GitHub Need To Know¶
CI tests on pull requests¶
- GitHub CI is using perltidy to check your changes to Perl modules.
- GitHub CI is doing some more tests on your Perl modules.
Perl-Tidy¶
- The version used is 20210717, so install it from software.opensuse.org if you have another version.
Perl-Tidy configruation file¶
You need to place a file called .perltidyrc
in your home directory. The file should contain the following:
# 120 characters would be desired but it is not feasible right now
#-l=120 # 120 characters per line
-l=160
-fbl # don't change blank lines
-fnl # don't remove new lines
-nsfs # no spaces before semicolons
-baao # space after operators
-bbao # space before operators
-pt=2 # no spaces around ()
-bt=2 # no spaces around []
-sbt=2 # no spaces around {}
-sct # stack closing tokens )}
These are the same parameters as used by the CI workflow.
Beware of the evil tabs¶
One trouble I had with perltidy after inserting a line of code and indented comment lines was, that it complained
about the whitespace used for indentation. My Emacs used TAB and perltidy wants pure spaces.

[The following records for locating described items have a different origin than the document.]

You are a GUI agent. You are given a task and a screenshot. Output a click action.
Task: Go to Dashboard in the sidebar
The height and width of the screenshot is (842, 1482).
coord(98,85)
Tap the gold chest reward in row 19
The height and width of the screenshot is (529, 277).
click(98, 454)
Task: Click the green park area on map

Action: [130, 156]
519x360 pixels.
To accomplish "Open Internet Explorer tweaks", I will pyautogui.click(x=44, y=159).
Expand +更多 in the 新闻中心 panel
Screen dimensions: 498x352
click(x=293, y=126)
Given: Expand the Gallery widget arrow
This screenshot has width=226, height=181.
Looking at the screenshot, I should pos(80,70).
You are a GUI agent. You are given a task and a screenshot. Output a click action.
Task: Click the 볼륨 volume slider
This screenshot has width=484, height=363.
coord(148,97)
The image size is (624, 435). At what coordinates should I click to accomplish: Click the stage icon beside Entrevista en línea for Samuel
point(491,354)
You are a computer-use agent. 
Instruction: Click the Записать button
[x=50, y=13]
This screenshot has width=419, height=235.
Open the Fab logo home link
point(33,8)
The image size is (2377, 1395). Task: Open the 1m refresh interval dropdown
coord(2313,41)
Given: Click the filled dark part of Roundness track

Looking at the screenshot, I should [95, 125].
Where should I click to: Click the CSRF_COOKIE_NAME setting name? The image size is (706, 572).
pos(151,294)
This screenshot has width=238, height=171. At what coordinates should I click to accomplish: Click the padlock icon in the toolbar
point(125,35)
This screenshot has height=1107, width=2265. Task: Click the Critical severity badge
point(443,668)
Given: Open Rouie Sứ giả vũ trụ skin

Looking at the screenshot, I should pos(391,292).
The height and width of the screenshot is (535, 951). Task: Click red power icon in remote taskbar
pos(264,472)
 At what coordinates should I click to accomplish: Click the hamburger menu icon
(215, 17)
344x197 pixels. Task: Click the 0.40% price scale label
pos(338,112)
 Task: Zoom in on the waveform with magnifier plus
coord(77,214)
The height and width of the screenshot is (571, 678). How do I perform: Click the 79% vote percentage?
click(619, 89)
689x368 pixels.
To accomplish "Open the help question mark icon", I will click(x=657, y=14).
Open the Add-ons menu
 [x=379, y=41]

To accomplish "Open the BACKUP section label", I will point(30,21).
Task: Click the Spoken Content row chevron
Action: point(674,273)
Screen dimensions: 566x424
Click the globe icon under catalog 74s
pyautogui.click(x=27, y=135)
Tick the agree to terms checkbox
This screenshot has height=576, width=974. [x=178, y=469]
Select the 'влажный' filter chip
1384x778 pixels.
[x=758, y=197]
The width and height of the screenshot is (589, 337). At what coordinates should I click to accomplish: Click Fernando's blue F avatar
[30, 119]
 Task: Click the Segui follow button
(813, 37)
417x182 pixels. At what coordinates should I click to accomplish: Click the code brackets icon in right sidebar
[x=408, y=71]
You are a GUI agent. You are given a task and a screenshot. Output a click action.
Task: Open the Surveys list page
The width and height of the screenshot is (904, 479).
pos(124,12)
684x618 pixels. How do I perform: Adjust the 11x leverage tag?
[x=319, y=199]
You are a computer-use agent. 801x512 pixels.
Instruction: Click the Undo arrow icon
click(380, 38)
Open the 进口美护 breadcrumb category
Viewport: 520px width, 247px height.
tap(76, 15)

To avoid this you can add this setting from the EmacsWiki to your local Emacs config file:
(setq-default indent-tabs-mode nil)
More Perl tests¶
Trap when using record_soft_failure¶
GitHub CI uses this test test in the Makefile to check if every soft_failure has a reference. References are tested with his regex:
'([$$0-9a-z]+#[$$0-9a-zA-Z]+|fate.suse.com/[0-9]|\$$[a-z]+)'
There is an unwritten rule that when recording a soft_failure you need to reference a bug. So you should state something like 'bsc#12345' as a reference.
When no reference is set then the GitHub CI workflow will fail.